Pensò che era vero. I buoni sentimenti vivono solo sotto le lenzuola famigliari. Quello che lui voleva dipingere erano bugie, condite di fiori, odori e complicità.
Sparecchiò stancamente.
Buttò uno sguardo al cellulare. Nessun messaggio. La bestia ruggiva. Aveva fame.
Tovaglioli, bicchieri, posate, acqua, vino…
Voleva ricordare qualcosa
“Non farlo, non lo voglio”
“Si che lo vuoi….”
“No, non lo voglio”
Come si finisce dentro a una vita che non ci appartiene, consapevolmente felici dei propri vergognosi desideri?
Avevano entrambi cercato risposte a domande senza risposta. Lui si era confidato e rivelato. E lei gli aveva dato l’assoluzione, indispensabile per giustificare il senso di colpa.
Al sorgere dell’alba si era rivestita. Ricordava che nel breve sonno lui l’aveva tenuta stretta. Si era divincolata e gli aveva baciato le mani sporche di carboncino, le braccia forti, i capelli sottili.
Ma lui l’aveva ripresa
“Ti prego….. Resta qui”
Si slegò il grembiule e lo appese alla parete. Spostò la tenda della finestra. Pioveva….
Si era ritirata nella sua camera alle sei del mattino, respirando profumi e sensazioni di una vita passata. Alle dieci aveva chiamato la sua famiglia.
Dopo un’ora volava sopra il mare. Alla sera lui le mandava baci per telefono mentre lei era già a casa, abbracciata a suo marito.

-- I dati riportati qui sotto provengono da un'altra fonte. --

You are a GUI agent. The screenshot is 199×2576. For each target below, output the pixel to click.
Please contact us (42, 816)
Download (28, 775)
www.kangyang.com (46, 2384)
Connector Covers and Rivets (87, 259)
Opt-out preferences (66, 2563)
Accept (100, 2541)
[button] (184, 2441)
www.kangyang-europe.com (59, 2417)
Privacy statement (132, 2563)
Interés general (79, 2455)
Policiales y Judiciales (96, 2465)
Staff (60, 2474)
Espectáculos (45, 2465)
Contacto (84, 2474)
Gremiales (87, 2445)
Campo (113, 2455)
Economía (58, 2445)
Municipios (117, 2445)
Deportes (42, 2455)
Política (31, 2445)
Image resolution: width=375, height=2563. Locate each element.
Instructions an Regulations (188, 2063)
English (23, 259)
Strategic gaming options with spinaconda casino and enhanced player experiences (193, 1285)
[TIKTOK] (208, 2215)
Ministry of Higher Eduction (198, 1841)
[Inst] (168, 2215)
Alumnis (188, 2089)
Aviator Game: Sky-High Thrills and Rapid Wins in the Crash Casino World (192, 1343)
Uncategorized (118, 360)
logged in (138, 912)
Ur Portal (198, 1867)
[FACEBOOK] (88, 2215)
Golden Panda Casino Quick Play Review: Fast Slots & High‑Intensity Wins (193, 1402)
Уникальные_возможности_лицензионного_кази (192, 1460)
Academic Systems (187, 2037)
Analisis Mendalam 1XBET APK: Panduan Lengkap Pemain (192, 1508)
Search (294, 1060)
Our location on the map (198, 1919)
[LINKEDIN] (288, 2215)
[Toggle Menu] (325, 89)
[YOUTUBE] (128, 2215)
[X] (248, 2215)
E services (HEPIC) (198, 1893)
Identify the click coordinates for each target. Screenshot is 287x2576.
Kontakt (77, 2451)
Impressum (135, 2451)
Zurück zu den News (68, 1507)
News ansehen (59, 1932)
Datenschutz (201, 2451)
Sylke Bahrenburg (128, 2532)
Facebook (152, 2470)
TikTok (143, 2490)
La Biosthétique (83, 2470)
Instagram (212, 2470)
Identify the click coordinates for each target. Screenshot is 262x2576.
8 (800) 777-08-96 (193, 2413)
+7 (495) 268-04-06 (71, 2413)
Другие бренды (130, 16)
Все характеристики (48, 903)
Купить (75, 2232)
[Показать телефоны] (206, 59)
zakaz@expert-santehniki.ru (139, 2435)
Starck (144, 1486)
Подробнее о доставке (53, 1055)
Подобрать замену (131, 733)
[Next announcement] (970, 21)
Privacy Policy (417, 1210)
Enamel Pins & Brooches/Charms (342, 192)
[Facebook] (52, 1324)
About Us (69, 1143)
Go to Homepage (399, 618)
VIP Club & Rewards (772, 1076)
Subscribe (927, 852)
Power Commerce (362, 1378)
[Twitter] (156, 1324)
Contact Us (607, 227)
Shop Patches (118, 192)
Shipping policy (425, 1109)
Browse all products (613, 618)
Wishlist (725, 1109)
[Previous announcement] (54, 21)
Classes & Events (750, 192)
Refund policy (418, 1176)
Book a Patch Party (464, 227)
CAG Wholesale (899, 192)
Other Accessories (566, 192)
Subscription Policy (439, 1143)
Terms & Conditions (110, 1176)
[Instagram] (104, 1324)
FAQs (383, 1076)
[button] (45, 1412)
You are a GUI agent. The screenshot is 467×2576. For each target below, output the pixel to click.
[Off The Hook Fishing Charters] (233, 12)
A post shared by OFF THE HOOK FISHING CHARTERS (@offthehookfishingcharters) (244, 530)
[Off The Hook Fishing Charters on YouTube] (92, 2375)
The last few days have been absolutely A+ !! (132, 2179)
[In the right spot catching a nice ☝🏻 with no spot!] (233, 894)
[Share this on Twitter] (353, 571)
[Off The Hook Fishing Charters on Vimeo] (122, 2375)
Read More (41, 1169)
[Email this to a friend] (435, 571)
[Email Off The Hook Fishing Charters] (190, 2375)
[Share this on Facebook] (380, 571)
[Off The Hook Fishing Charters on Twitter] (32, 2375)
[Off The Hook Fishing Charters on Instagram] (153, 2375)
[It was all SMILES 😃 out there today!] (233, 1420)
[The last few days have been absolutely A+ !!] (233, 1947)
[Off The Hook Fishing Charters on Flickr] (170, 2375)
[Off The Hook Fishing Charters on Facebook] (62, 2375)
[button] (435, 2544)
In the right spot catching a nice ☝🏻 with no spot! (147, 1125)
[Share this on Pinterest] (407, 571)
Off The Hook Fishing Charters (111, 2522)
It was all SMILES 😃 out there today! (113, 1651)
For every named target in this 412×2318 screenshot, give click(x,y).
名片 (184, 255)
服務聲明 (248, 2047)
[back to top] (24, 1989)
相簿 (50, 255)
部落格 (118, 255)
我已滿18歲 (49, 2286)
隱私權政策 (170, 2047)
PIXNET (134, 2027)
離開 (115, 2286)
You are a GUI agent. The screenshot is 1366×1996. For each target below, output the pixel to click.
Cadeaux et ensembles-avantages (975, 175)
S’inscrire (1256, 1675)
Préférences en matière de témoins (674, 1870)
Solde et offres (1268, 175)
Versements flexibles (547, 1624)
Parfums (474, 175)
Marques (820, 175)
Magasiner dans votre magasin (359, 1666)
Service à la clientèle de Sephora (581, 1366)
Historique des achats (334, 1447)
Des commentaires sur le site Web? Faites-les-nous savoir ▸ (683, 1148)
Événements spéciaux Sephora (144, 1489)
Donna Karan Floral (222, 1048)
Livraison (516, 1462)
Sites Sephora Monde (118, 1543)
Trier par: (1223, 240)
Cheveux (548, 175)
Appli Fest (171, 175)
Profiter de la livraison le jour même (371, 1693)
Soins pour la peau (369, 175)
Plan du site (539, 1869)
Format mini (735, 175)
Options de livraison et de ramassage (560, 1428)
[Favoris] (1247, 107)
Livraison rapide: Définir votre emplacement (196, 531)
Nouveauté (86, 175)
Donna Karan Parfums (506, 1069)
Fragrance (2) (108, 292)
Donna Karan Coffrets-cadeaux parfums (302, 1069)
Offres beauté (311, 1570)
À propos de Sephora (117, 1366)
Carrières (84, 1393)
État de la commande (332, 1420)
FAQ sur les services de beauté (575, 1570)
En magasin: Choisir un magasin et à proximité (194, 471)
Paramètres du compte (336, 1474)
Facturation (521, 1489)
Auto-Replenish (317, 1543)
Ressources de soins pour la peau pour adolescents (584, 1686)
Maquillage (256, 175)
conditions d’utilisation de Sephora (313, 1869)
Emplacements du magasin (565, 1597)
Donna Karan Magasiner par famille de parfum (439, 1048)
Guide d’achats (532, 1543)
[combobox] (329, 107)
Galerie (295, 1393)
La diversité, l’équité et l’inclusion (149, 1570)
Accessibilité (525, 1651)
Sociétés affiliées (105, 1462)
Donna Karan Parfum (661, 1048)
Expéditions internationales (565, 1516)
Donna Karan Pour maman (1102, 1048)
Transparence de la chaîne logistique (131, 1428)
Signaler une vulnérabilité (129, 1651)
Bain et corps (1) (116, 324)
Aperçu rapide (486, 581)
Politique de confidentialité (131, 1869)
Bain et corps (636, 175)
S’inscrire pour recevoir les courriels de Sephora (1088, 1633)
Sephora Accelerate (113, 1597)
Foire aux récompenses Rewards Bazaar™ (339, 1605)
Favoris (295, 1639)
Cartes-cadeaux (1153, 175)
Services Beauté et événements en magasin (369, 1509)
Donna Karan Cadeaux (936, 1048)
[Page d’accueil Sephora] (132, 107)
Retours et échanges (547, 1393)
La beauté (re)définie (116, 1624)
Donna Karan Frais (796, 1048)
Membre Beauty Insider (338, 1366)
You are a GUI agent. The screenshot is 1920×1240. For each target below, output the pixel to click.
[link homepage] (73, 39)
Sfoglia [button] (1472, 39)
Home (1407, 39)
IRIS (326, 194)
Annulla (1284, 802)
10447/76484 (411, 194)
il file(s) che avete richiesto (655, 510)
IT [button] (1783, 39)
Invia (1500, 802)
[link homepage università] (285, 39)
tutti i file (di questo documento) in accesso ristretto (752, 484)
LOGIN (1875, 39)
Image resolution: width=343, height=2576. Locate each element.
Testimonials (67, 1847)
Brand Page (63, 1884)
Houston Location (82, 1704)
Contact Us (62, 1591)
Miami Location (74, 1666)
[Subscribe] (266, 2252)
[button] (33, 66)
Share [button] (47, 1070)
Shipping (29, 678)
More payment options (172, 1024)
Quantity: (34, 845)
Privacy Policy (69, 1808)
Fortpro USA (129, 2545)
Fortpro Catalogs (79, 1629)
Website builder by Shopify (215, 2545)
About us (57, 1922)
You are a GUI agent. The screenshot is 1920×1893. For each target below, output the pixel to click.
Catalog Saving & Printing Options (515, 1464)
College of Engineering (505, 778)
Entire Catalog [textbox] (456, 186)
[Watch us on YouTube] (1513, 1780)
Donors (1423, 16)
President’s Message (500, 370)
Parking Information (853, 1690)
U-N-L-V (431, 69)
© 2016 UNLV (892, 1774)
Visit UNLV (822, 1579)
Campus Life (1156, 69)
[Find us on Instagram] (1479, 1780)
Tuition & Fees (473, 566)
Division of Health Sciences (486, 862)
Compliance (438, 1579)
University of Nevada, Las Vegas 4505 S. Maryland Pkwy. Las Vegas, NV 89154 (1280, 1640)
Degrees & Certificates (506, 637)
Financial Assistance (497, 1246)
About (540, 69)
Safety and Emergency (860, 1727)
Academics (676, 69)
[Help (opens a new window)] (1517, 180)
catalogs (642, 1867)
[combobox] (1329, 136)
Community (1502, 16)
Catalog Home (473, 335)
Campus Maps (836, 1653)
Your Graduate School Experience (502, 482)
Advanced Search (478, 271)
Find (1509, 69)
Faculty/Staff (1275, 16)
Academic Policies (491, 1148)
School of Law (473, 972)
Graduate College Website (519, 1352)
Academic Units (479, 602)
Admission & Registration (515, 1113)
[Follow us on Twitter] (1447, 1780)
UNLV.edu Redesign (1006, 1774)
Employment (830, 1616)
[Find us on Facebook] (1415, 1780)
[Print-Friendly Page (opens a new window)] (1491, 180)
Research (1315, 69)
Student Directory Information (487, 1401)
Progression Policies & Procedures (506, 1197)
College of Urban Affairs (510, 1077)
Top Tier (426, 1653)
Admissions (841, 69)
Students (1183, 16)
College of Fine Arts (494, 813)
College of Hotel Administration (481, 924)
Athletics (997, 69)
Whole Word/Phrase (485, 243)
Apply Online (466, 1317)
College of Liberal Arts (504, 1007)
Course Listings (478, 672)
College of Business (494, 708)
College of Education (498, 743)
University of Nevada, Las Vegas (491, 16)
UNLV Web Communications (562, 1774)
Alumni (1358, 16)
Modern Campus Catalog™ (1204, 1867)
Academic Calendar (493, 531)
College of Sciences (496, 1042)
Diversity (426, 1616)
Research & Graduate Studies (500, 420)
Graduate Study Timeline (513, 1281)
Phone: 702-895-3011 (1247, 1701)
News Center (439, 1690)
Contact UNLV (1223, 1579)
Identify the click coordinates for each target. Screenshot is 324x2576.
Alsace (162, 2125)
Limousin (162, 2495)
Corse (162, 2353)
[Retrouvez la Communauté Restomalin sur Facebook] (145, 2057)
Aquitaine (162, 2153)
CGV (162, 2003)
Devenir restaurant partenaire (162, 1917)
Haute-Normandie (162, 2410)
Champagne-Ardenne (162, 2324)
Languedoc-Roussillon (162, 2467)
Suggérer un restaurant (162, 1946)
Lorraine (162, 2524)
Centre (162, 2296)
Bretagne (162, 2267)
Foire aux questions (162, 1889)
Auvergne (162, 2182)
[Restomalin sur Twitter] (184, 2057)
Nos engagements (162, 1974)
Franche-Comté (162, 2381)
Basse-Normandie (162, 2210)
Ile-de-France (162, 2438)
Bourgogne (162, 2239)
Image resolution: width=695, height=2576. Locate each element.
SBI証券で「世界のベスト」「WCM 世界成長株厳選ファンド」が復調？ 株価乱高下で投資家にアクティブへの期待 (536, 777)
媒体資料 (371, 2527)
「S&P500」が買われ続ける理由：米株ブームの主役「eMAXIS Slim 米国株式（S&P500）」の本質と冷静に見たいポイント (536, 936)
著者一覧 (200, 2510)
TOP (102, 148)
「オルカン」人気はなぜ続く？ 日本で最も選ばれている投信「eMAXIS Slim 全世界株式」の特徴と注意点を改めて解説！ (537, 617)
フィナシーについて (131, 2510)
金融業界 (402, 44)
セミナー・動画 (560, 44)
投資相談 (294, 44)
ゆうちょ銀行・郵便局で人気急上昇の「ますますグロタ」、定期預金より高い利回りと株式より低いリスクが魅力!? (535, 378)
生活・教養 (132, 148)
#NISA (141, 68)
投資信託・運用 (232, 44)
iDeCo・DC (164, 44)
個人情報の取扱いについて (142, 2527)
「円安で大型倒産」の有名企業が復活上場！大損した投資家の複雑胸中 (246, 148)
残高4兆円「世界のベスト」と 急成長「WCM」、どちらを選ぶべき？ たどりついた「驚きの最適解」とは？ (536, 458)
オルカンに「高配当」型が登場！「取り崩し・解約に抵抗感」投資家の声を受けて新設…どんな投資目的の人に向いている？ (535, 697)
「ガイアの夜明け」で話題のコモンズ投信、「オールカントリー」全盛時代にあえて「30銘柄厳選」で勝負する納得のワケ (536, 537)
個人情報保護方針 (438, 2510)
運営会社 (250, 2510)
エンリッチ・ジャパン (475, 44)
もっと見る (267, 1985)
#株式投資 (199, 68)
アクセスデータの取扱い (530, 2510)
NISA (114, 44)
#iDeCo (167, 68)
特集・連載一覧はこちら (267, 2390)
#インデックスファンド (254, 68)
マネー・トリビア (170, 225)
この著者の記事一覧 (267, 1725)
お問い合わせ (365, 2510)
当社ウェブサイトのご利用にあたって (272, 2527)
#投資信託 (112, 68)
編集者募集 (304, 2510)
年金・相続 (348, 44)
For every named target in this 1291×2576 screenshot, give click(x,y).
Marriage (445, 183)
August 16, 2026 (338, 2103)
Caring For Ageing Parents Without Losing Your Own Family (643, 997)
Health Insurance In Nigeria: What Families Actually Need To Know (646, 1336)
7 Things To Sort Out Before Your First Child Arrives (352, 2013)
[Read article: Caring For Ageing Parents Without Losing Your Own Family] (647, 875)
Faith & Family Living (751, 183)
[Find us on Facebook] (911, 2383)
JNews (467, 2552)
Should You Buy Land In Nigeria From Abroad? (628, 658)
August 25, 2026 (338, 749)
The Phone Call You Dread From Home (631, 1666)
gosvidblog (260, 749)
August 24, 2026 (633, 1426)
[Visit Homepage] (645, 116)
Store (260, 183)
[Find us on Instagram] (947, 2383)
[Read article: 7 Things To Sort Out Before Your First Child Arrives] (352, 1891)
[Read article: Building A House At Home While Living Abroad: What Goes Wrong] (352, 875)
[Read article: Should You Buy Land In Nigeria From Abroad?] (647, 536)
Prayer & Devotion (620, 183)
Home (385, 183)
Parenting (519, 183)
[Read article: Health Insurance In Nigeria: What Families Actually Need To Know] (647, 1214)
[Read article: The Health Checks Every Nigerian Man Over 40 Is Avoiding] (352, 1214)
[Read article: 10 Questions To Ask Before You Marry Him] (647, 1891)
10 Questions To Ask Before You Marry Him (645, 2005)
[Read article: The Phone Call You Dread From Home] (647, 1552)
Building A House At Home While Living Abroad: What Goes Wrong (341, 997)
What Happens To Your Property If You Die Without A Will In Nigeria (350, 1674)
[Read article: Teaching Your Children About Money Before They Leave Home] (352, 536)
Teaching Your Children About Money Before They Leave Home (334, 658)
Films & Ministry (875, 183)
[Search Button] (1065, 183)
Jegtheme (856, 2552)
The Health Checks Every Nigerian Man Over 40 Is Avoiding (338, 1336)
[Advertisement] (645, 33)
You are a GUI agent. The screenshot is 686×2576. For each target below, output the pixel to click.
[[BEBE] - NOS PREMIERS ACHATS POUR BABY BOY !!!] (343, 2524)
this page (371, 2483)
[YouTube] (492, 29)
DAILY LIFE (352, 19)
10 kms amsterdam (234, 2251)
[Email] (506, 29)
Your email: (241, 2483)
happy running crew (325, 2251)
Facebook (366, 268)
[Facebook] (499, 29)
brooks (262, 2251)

Pensò ancora per un attimo a lui, e a ciò che non sarebbe mai potuto essere o divenire. E lei non sarebbe mai riuscita a convivere con i rimpianti, ed ancor meno con i rimorsi.
“Dalla tua borsa è scivolato fuori questo disegno – le disse il marito entrando in cucina – lo stava srotolando osservandolo con molta attenzione – è di uno dei tuoi artisti?”
Si avvicinò a osservare il disegno che suo marito teneva in mano senza percepire nella leggerezza della carta la pesantezza della verità . “si, è uno schizzo che Mark ha fatto durante uno dei suoi viaggi.
“Lei ha un’espressione meravigliosa” – disse il marito rapito “trasmette estasi, passione, sensualità. Ti ho sempre detto che quel ragazzo ha del gran talento!!!”
Riavvolse a pergamena il piccolo schizzo, andò in sala e lo gettò nel camino. Lo guardò fino a che il fuoco non lo rese totalmente cenere. Erano già due mesi che la tela era in esposizione alla Triennale. Erano tre mesi che la critica si chiedeva perché l’autore lo avesse chiamato “la bestia dentro”.